The fact you wake from the chemically induced slumber to confront the same problem a few short hours later is only explained in the small print that someone like me never reads.

It’s just a theory, of course, but I’m entitled to it, eh?

The next thing I remember is seeing my mum kissing the lips of my dead dad as he lay in the chapel of rest. I couldn’t move as the tears fell from my pallid, uncomprehending face onto the carpeted floor. This was not a place an 11-year-old boy should ever have had to visit. Not because taking me there to say goodbye was the wrong thing for my mother to have done but because losing my daddy was the worst thing that could have happened to me or any boy of that age.

I was 11 and knew only that my dad, my hero, my god, my everything was dead, gone for ever, and I hated myself for being too scared to walk over to the open coffin and kiss him goodbye like my mum had just done.

We vacated the chapel of rest, both still sobbing uncontrollably. I was consumed by an overwhelming sadness that already felt as everlasting as Christ and the heaven he apparently presided over. Neither of which my shattered 11-year-old heart could believe in any more – not that I was allowed to question it, of course.

I was returned to the ‘care’ of my school four days later, the badge on my blazer pronouncing the motto ‘Let God Reign’.

Fuck that, quite frankly. I was soon far more interested in listening to what The Jam had to say.

When I was at home during the school holidays, my wonderful grandfather tried to be a father to me as best he could in his 70s, but he passed away within two years of my dad. A well-meaning family friend told me on the day of his funeral, ‘You’ve got to be the man of the house now, Simon.’

I wasn’t even thirteen years old and still had three years of boarding school to survive. I didn’t feel like I had a house to be the man of, even if I’d known what that meant.

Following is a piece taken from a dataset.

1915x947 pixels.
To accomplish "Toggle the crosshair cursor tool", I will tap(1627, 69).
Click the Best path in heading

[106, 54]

My school reports tell part of the story:

The reason for this change is, of course, not documented anywhere. Those bastards might be evil but they aren’t stupid.

A boy who’d lost his dad and grandfather within 18 months, whose favourite aunt had committed suicide, who’d witnessed a classmate drop dead in front of him at primary school and who now found himself placed in a school miles from his mum and sister would, I suspect, be classed as vulnerable.

The beast closed in, ready for the kill, sick with the pursuit of his thrill – me. There were late-night cigarette-and-whisky sessions in his office as he repeatedly told me he wanted to help. If I needed to talk about anything, I could trust him, he said.

‘You’re special, Simon, very special.’

We all know the fucking procedure now, eh? He followed it perfectly. He was, no doubt, an expert.

When you’ve lost the two most significant male figures in your life and the man who steps in to ‘replace’ them then proceeds to steal what little faith in life you have left, time after time, late at night while you lie paralysed with fear in bed, doesn’t just create a ‘hole’ but also tells you on some level that you surely deserve to stay there.

A ‘hole’ in what exactly?

How the hell would I know? I was a child. I just knew that when I found something to fill it, I felt better. When something allowed me to escape myself I embraced it utterly.

Time passed slowly, very fucking slowly, but you knew that already, huh?

We formed the escape committee in desperation. Not to physically escape, as there were no locked doors or barbed-wire fences to cut. There was nowhere to run where you would not eventually be found and returned to face a wait outside the head’s office, resigned to another whipping that apparently hurt him more than you.

No, the escape committee enabled our young minds to play with time, concerning itself purely with what we were going to do when we had served our sentence at school and would be free to do whatever we wanted to.

Or would we?

We assembled in the woods by the old bomb crater, a symbolic reminder that there was indeed ‘a war on, you know’. Them and us.

Them, the establishment: alcoholic, sexually repressed, angry priests; dysfunctional teachers who never left the kids alone.

Us, the kids: the escape committee.

We had no leaders but we had our tree in the woods. You took your place in the branches according to the length of time already served. The fifth formers perched high up like birds waiting to fly away. They sat amongst yellowing names carved into the branches by previous occupants, which reminded us that one day we too would be gone and perhaps happy and free. Younger boys sat lower down with spit and fag ash dropped from above in their hair.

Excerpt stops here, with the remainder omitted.